__TASK INSTRUCTIONS__: Within the records, find every line that includes the word "computer" and copy it.

(Stored items)
# # # # # # #

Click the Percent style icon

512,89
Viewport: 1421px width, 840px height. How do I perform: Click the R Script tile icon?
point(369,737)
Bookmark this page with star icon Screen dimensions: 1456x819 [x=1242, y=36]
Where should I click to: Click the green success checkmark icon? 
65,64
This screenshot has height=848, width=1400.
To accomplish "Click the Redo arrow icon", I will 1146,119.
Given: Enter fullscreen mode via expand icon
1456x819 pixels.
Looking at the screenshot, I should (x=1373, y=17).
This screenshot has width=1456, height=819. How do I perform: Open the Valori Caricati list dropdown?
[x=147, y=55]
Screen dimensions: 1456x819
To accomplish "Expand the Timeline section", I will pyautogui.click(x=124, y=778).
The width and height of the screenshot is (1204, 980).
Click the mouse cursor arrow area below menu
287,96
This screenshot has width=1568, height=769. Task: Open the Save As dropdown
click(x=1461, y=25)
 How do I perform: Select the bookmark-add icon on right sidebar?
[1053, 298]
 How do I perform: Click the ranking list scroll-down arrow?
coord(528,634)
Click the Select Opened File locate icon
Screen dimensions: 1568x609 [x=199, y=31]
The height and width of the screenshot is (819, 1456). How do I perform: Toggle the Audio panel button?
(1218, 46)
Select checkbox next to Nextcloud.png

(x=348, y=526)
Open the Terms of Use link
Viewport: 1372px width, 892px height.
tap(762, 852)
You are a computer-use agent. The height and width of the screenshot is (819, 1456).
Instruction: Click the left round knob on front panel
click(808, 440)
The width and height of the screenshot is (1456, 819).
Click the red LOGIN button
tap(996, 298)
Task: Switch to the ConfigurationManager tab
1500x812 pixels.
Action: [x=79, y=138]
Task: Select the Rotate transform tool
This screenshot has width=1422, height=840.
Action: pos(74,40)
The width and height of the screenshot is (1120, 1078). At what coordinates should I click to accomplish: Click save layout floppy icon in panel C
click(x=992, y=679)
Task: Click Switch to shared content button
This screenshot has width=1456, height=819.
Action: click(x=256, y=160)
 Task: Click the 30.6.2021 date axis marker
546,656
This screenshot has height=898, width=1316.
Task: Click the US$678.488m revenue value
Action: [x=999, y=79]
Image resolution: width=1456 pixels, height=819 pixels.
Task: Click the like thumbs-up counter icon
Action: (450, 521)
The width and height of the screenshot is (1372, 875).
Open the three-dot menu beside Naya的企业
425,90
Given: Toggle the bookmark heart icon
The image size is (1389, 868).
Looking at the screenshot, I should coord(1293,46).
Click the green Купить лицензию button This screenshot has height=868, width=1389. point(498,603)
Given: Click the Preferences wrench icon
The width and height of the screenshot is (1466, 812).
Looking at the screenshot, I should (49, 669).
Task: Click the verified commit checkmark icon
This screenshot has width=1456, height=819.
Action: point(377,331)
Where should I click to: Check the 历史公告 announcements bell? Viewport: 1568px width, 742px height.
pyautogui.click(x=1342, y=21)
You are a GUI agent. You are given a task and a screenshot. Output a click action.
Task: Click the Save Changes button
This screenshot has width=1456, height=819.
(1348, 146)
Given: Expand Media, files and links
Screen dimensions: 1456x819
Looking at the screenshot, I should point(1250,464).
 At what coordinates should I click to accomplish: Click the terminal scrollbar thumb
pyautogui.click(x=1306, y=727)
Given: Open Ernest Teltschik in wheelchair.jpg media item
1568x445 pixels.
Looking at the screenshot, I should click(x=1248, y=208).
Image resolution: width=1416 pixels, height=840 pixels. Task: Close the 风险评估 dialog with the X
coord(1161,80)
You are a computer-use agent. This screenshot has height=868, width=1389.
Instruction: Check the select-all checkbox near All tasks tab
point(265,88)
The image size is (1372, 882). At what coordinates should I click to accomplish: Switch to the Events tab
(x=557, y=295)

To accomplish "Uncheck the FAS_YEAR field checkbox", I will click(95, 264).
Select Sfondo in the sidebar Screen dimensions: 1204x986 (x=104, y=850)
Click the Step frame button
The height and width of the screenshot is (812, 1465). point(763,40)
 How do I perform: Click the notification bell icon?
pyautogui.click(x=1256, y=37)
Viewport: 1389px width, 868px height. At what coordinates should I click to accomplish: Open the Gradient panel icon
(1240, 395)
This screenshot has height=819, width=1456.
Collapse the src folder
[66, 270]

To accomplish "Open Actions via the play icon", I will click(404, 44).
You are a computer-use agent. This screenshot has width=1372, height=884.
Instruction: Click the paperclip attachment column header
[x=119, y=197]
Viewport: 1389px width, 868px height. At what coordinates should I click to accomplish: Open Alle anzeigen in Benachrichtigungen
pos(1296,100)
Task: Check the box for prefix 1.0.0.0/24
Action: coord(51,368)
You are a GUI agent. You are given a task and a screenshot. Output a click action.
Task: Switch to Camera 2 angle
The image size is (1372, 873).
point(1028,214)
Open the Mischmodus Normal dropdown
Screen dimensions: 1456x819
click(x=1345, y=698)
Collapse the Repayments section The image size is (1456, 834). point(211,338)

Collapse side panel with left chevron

# # # # # # #

__EXPECTED ANSWER__:
You are a computer-use agent. The height and width of the screenshot is (819, 1456).
You are a computer-use agent. This screenshot has height=868, width=1389.
You are a computer-use agent. This screenshot has width=1372, height=884.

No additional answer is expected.